Climate change may halve global grazing land by 2100, study warns
Up to half of the world’s grasslands suitable for raising cattle, sheep and goats could become unviable by the end of the century as global temperatures rise, according to a major study that warns of severe consequences for pastoral communities and livestock worldwide. The findings point to growing risks for more than 100 million pastoralists and as many as 1.6 billion farm animals that depend on open grazing systems.
The research, published on February 9 in the journal PNAS, was conducted by scientists from the Potsdam Institute for Climate Impact Research in Germany. It defines a so-called safe climatic space for grazing systems, which currently cover about one third of the Earth’s land surface and represent the largest food production system on the planet. These systems have historically thrived within relatively narrow climatic ranges.
Researchers found that grazing systems perform best under temperatures between minus 3 and 29 degrees Celsius, annual rainfall of 50 to 2,627 millimetres, humidity levels of 39 to 67 percent and wind speeds of one to six metres per second. Climate projections show that between 36 and 50 percent of land currently meeting these conditions could lose its suitability by 2100, depending on future emissions scenarios.
The lead author, Chaohui Li, now based at the Barcelona Supercomputing Center, said climate change will significantly alter and shrink these suitable zones worldwide, leaving far less space for livestock grazing. He added that many of the areas expected to be hit hardest are in countries already facing hunger, economic and political instability and pronounced gender inequality, amplifying the social impact of environmental change.
Africa emerged as the most vulnerable continent in the analysis. Under low-emissions scenarios, it could lose about 16 percent of its suitable grazing land, while continued expansion of fossil fuel use could push losses to as much as 65 percent. The study notes that temperatures in many African regions are already close to the upper limits of the safe climatic space for grazing.

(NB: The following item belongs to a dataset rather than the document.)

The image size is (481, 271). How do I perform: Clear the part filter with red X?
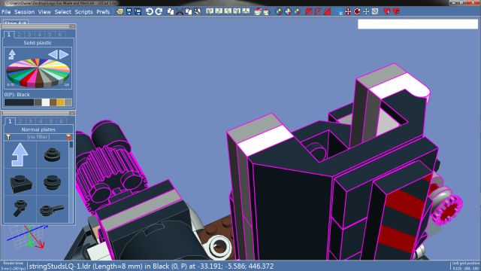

As warming continues, suitable climate niches in areas such as the Ethiopian highlands, the East African Rift Valley, the Kalahari Basin and the Congo Basin are expected to shift southward. Because the African continent ends at the Southern Ocean, these favorable temperature zones would eventually extend beyond the continent’s physical boundaries, effectively leaving no replacement areas.
Prajal Pradhan, an assistant professor at the University of Groningen and a co-author of the study, said traditional adaptation strategies may no longer be sufficient. He argued that the scale of projected change is too large and stressed that rapidly reducing emissions by moving away from fossil fuels remains the most effective way to limit potentially existential damage to livestock systems.
The findings also highlight a troubling paradox. Livestock farming is estimated to account for up to one fifth of global greenhouse gas emissions, yet the sector itself is increasingly threatened by the climate crisis it helps drive. According to the study, between 51 and 81 percent of the affected populations already live in low-income countries struggling with food insecurity, high gender inequality and political fragility.